## Begin Supplied information

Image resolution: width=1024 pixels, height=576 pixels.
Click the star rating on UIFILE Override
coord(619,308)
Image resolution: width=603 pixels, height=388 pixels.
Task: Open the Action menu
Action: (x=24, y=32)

## End Supplied information

Reproduce the listing above verbatim, keeping every line in its original order.

[The answer]
Image resolution: width=1024 pixels, height=576 pixels.
Click the star rating on UIFILE Override
coord(619,308)
Image resolution: width=603 pixels, height=388 pixels.
Task: Open the Action menu
Action: (x=24, y=32)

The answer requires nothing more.